What's more, if I were working for a public official, and a constituent had called me at home and there was a recording of me responding like Mrs. Tisdale, I would have been reprimanded or fired. It wouldn't matter how much the other person deserved it, and in this case we don't even know what Kori's message for Tisdale said, or how it sounded.

That said, Kori should not have posted the Tisdales' home number, even if it was a matter of public record. Posting the work number would have been sufficient to make the point; posting the home number just encouraged harassment.

 

Here's an interesting thing to think about...

In the state of Virginia, it's legal to tape a phone call (obviously, since this is a voice mail).

HOWEVER, it *might* be illegal to disclose the content of it.

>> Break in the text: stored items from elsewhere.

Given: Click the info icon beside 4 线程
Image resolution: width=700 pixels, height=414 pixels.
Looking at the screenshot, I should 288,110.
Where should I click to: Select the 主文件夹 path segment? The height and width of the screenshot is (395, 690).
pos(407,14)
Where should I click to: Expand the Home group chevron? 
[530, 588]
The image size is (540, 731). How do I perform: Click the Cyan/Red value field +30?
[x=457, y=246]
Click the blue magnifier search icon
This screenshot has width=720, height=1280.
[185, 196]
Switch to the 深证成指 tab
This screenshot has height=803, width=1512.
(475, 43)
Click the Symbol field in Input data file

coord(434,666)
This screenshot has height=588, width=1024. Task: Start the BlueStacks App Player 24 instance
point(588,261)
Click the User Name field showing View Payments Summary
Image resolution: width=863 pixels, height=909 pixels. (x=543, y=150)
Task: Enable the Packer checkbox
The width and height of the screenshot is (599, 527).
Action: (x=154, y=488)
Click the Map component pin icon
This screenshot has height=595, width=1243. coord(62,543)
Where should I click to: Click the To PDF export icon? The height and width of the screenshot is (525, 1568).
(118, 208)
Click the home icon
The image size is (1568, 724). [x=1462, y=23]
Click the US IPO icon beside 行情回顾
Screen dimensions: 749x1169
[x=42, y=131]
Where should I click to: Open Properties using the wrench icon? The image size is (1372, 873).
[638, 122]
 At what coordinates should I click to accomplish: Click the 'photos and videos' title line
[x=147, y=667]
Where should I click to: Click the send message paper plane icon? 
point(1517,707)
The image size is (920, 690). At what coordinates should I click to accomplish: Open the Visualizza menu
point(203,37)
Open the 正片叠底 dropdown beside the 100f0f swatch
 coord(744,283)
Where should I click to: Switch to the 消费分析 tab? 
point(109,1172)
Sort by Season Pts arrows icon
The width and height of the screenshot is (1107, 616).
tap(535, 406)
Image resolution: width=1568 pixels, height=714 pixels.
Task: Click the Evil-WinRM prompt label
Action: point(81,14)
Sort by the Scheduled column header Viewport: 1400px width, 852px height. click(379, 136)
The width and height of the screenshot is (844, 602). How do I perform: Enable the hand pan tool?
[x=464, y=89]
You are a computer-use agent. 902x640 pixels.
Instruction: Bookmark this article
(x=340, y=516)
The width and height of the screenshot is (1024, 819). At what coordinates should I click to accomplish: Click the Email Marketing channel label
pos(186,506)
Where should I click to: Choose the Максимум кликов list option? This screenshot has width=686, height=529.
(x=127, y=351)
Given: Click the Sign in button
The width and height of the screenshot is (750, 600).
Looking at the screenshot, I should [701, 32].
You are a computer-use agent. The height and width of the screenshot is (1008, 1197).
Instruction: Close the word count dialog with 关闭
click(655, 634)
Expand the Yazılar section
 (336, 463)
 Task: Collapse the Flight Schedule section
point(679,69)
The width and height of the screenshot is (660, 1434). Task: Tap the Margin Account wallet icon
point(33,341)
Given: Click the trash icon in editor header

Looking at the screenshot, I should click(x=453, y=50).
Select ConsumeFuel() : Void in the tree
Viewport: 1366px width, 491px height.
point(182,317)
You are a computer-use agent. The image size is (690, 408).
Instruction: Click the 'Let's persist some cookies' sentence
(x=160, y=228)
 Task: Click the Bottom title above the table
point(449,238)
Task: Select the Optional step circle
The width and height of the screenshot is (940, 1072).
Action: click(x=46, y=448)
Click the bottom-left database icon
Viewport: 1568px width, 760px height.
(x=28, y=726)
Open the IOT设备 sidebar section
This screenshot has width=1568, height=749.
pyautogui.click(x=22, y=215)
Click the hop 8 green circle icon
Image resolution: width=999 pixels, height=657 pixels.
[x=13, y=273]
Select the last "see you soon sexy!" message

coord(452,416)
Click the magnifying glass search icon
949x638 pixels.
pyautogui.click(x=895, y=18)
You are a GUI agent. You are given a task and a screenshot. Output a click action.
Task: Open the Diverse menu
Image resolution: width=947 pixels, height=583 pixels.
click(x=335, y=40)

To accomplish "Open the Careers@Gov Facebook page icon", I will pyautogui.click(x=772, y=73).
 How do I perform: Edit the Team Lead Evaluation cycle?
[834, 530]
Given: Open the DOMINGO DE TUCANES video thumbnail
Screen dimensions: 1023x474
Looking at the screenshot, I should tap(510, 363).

It's conceivable that he broke the law in posting the voice mail on YouTube. (Though I doubt anyone would actually go after him on those grounds).

 

MAJOR *yawn*age. You guys really care that much about this? Pretty silly stuff.

 

"The only reason anyone cares about this is because the kid decided to take a PERSONAL voice mail message and publish it on the internet. That is WAY worse than whatever either of them might have said."

Says you. When it comes down to it, the code you keep referring to is really more of a guideline. Expecting other people to abide by it is silly.

"When did it become acceptable in our society to respond to every small act of disrepect we receive with condescension and anger? Its another example of how the Jerry Springer mentality has messed a lot of us up and convinced us that "eye for an eye", or worse, is a good moral system. Instead, I think its one worth rexamining."

QFT

 

I'd like to hear exactly what the kid said. I've read what he says he said on their machine, but I'd like to hear it/read a transcript. My guess is the kid wasn't as calm and innocent as he's saying he was.

 

When you leave a message, you are obviously consenting to the recording. Once you consent to the recording, there is no restriction on what can be done with that recording. There is no legal issue here.

 

Looks like we have a tie in this, the 127th Annual Upper Class Twit of the Year Show. There certainly will be a lot of car door slamming in Burke tonight!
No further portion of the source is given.